We included patients with RA and PsA from the Norwegian-Disease-Modifying Antirheumatic Drug (NOR-DMARD) register,10 who started their first TNFi with or without co-medication with methotrexate or started methotrexate as their first DMARD (see online supplementary figure S1). The NOR-DMARD register is a prospective, longitudinal, observational multicentre study initiated in December 2000, which until 2012 included patients >18 years with inflammatory arthropathies starting synthetic or biologic DMARDs, covering about one-third of the Norwegian population. Assessments were made at baseline, and after 3, 6 and 12 months and then yearly. The patients in the current analyses started the respective treatments between 1 December 2000 and 6 November 2012 and were followed until the 1 May 2013. Written informed consent was obtained from each patient. The study was approved by the National Data Inspectorate and by the Regional Committee for Medical and Health Research Ethics in Eastern Norway.
Overview of patient selection
Assessments included 32 tender/swollen joint count (28 joint count with assessment of ankles (0–2) and metatarsophalangeal joints (0–2)), visual analogue scales (VAS, 0–100) for joint pain, patient's and evaluator's global assessments, modified Health Assessment Questionnaire,11 erythrocyte sedimentation rate (mm/hour), C reactive protein (CRP, mg/L), baseline disease duration, current smoking status (yes/no). The numeric difference between 32 tender and 32 swollen joint count (ΔTSJ) and between patient's and evaluator's global assessment (ΔPEG) were calculated. Disease activity score for 28 joints (DAS28),12 Simplified Disease Activity Index (SDAI)13 and Clinical Disease Activity Index (CDAI)13 were computed, as well as a modified version of Disease Activity Index for Psoriatic Arthritis (DAPSA)14 including 32 joint count instead of the original 66/68 joint count.
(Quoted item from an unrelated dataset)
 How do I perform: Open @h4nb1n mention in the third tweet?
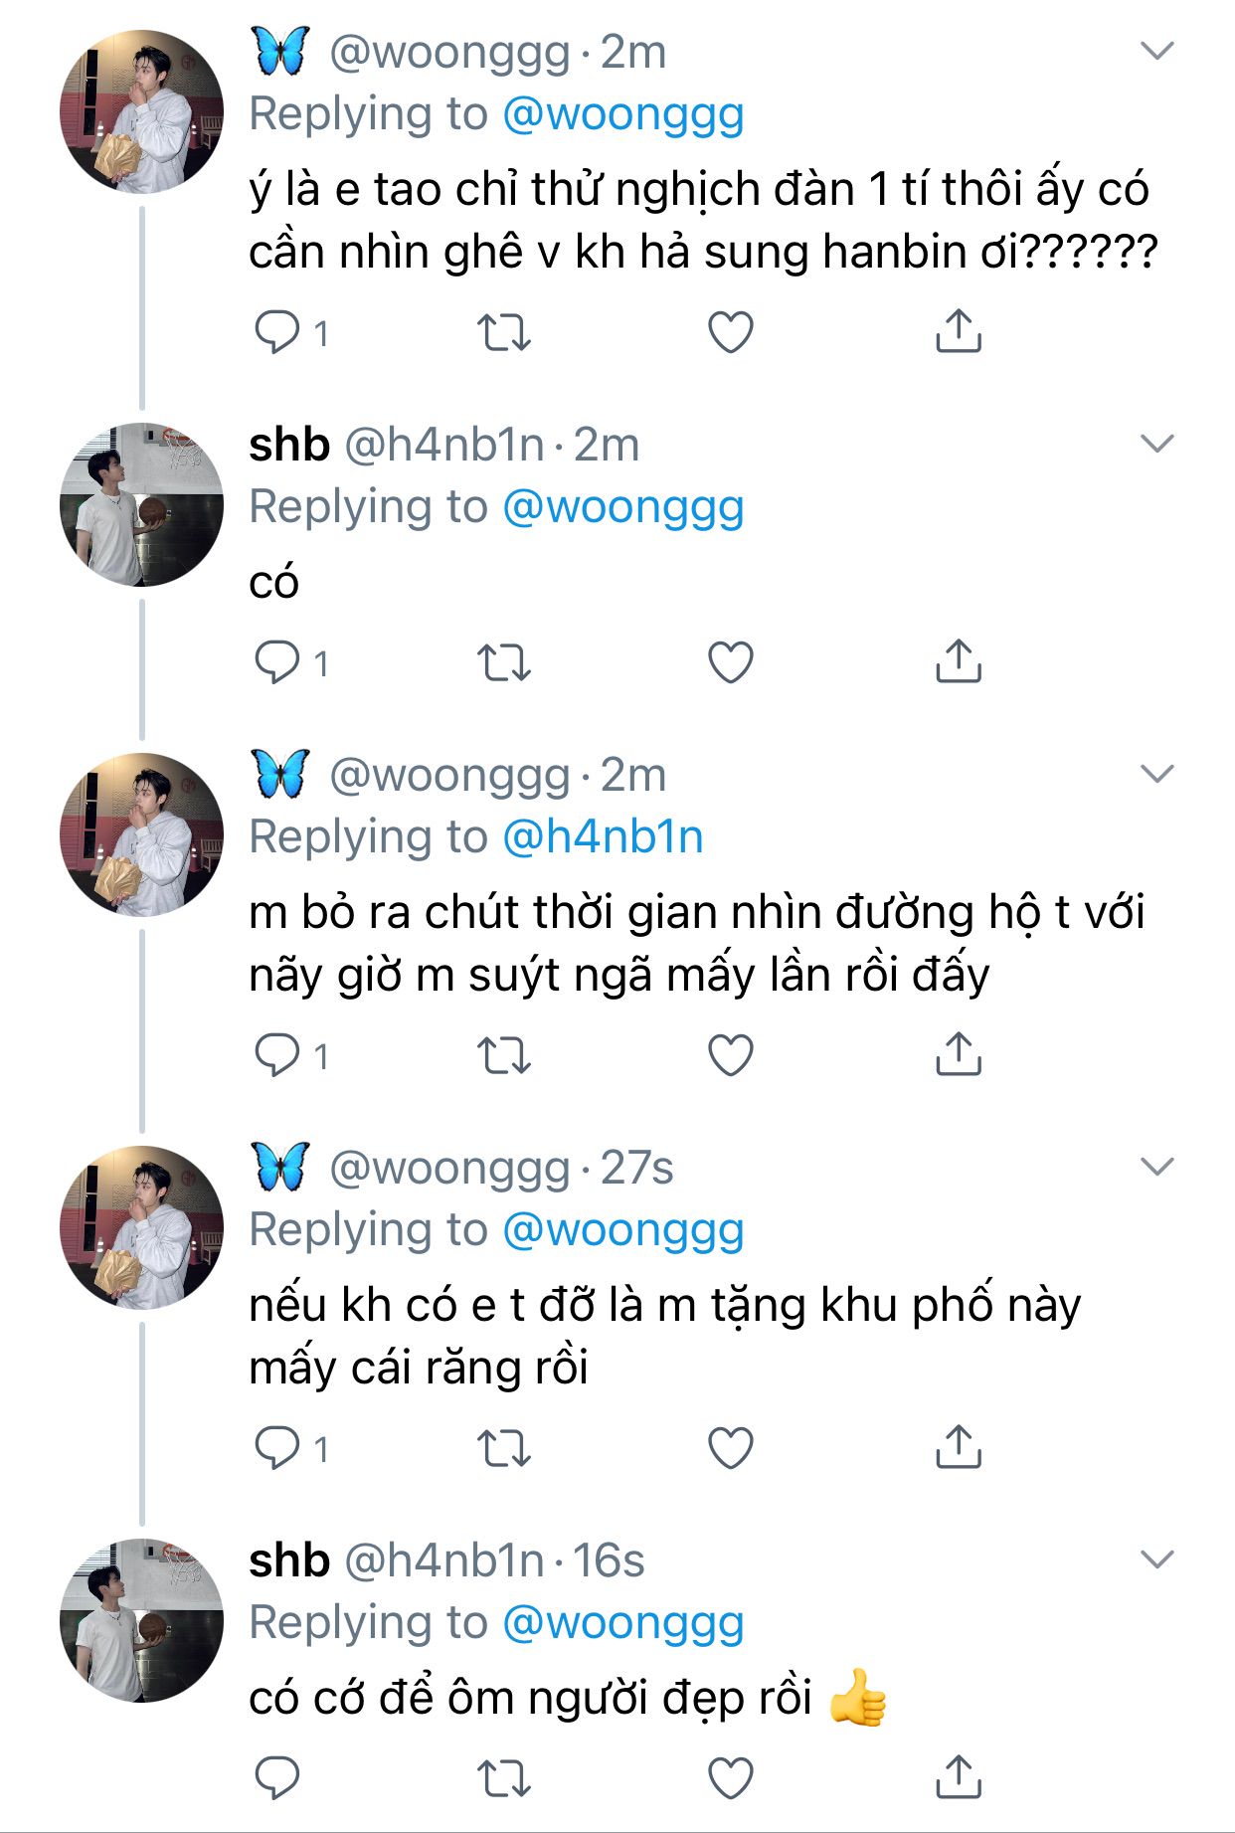coord(604,837)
The following remission criteria were explored: (1) DAS28<2.6,15 (2) SDAI≤3.3,16 ,17 (3) CDAI≤2.8,16 (4) American College of Rheumatology (ACR)/European League Against Rheumatism (EULAR) Boolean (28 tender joint count, 28 swollen joint count, patient's global assessment (0–10 scale), CRP (mg/dL), all ≤1),16 (5) modified DAPSA<4.18
For the patients' demographic and baseline characteristics medians with 25th–75th percentiles were calculated for non-normally and means with SDs for normally distributed data. Quantitative results were compared using Mann-Whitney U test or independent t-test as appropriate. Proportions were analysed using χ2 test. The predictive value of ΔTSJ and ΔPEG for DAS28, SDAI, CDAI, ACR/EULAR Boolean and DAPSA remission was explored in prespecified logistic regression models adjusted for age, sex, baseline disease duration and smoking status. Hosmer-Lemeshow statistics was performed for testing of goodness of fit. Statistical tests were performed using SPSS V.21.0 for Windows.
Demographics and baseline disease activity measures of patients with RA and PsA are displayed in table 1. Composite disease activity measures (DAS) were significantly higher in RA. ΔTSJ and ΔPEG were significantly higher in PsA.
Logistic regression analyses
Baseline ΔTSJ as well as ΔPEG were independent predictors of lower likelihood of achieving remission after 3 and 6 months, both in patients with RA and PsA (table 2).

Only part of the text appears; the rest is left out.